In a perfect world we'd all be able to agree to hate Auburn, and no one else. Alas, the world is not perfect, and the world of college football is no different. It comes with all kinds of complications. When the complications arise, we're left figuring out how to talk about them, and what's the right tone and who are we worrying about offending, and geez, wouldn't it just be easier if an Auburn recruit got picked up within a week of Signing Day on suspicion of drug dealing?
But this is an SEC sports site. We cover SEC sports and sometimes that means talking about things that happen off the field and require us to seriously question the place of sports in the broader culture.
This is one of those broader culture moments.

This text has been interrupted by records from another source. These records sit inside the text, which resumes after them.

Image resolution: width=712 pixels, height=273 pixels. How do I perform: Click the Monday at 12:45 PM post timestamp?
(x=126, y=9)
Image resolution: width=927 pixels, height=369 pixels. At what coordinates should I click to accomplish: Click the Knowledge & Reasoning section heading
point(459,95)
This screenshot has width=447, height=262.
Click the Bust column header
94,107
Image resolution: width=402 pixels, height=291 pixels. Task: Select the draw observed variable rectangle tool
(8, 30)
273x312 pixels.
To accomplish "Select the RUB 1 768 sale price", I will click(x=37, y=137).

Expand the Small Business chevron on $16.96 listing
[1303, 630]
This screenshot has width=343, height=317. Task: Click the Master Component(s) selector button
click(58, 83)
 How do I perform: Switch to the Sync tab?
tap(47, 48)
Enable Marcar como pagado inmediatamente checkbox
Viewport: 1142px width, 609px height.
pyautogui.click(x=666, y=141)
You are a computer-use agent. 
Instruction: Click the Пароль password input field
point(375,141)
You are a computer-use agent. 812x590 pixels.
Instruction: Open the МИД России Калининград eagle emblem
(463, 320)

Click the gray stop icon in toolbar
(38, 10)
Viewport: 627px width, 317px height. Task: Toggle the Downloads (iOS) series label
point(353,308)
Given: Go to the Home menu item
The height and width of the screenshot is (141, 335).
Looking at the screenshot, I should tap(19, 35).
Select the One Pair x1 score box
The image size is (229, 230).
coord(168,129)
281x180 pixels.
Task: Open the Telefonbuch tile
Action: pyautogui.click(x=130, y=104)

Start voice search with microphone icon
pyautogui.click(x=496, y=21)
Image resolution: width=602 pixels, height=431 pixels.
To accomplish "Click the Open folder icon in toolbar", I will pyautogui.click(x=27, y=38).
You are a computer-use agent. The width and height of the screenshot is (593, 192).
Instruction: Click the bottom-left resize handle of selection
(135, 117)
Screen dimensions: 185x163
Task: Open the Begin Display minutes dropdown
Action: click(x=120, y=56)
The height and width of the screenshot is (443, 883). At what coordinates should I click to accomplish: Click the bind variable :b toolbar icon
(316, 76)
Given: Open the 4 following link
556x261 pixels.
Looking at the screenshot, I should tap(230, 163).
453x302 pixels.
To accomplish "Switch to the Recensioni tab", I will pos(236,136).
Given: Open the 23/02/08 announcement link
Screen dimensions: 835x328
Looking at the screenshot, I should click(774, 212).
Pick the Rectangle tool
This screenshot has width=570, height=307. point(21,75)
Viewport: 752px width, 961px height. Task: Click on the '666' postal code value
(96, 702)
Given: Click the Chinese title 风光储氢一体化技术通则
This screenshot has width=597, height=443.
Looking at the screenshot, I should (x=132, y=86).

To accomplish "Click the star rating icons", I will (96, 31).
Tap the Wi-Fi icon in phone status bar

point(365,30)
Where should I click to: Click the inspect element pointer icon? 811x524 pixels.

Yesterday Michael Sam, the reigning SEC co-defensive Player of the Year, a First Team All-American, announced that he is also, coincidentally, a gay man.
There are plenty of places on the internet where you can go find out "what this means." It means different things to different people by the way, and to some it means something very different in private than what it means in public. For the moment I recommend reading the work of my SB Nation colleague Bill Connelly over at Rock M Nation.
If I want to make one point in this brief essay, it is this: Michael Sam didn't owe anyone an "announcement" regarding his sexuality, save perhaps himself. It sounds as if he knew however that his sexuality was going to be a story sooner or later, and that sooner gave things a chance to die down before the upcoming draft. For now the reactions have been overwhelmingly positive, though at least one former teammate points out that things may not have been completely rosy during Sam's time in Columbia.
While the narrative over the past 24 hours has been that everyone supports Sam and that's wonderful I'm fairly certain that everyone in the Tigers' locker room was not totally supportive and that there were probably players who did wait until he left the showers to get in. Players who didn't want to go out with Sam on the weekends. And that the experience may have been very different for a walk-on kicker than for the team's leading pass rusher. This doesn't mean that Missouri as a school, Columbia as a town, and Gary Pinkel as a coach don't deserve some credit for creating an environment in which Michael Sam felt safe enough to be who he was. But I think it does mean that Michael Sam has put in significant time dealing with a personal weight most of us will never have to shoulder, and he managed to become one of the best college football players in America while doing so.
That deserves an immense amount of respect. I can't imagine the fear, the doubt, and the pressure that he must have felt over and over again. Because even though many college towns are noted for being less judgmental places than broader America, Michael Sam likely had a lot of moments when he didn't know who he could trust, or how to act, or what to say, or how to seem. He didn't just survive it, he excelled. Flourished into a guy who's good enough to play in the NFL.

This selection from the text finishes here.